--- PROVIDED DATA Enclosed Below ---
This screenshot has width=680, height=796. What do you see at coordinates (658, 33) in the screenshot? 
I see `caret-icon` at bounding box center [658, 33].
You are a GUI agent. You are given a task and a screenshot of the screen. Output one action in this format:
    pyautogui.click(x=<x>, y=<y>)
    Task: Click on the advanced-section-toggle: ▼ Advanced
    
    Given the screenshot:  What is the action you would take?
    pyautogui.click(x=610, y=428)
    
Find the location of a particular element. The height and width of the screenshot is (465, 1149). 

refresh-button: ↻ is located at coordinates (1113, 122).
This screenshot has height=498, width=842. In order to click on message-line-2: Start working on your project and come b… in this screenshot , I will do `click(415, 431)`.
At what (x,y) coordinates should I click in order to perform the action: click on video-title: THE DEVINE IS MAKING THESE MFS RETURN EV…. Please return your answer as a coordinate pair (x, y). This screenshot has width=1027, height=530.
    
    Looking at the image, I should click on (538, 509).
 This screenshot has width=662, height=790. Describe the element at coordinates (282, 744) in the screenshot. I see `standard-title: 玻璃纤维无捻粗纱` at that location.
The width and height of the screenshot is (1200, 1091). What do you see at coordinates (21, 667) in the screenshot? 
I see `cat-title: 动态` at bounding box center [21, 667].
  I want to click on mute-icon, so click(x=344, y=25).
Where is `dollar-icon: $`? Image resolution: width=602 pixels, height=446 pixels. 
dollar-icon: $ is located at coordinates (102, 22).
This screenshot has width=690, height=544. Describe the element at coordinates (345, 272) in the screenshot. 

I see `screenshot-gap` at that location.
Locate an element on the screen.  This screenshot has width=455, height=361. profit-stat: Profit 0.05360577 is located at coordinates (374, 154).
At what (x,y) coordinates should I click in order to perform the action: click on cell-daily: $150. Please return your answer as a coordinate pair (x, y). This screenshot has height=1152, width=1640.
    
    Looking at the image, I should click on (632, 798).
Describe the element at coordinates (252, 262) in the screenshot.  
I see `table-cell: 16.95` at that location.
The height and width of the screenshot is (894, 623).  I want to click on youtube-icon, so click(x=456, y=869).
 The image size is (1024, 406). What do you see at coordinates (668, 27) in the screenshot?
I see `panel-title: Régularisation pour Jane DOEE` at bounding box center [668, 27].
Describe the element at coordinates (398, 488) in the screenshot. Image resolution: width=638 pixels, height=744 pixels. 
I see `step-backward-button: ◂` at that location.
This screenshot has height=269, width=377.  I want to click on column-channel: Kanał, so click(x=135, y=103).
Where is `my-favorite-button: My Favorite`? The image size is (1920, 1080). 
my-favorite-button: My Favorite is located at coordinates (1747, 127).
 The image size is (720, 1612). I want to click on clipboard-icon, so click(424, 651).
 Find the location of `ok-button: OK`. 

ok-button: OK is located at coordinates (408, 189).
--- End of Enclosed PROVIDED DATA ---
§ **REQUIREMENT**: List every line in the stored records above that contains the string "favorite". Case counts.

§ **OUTPUT OF THE TASK**:
Where is `my-favorite-button: My Favorite`? The image size is (1920, 1080). 
my-favorite-button: My Favorite is located at coordinates (1747, 127).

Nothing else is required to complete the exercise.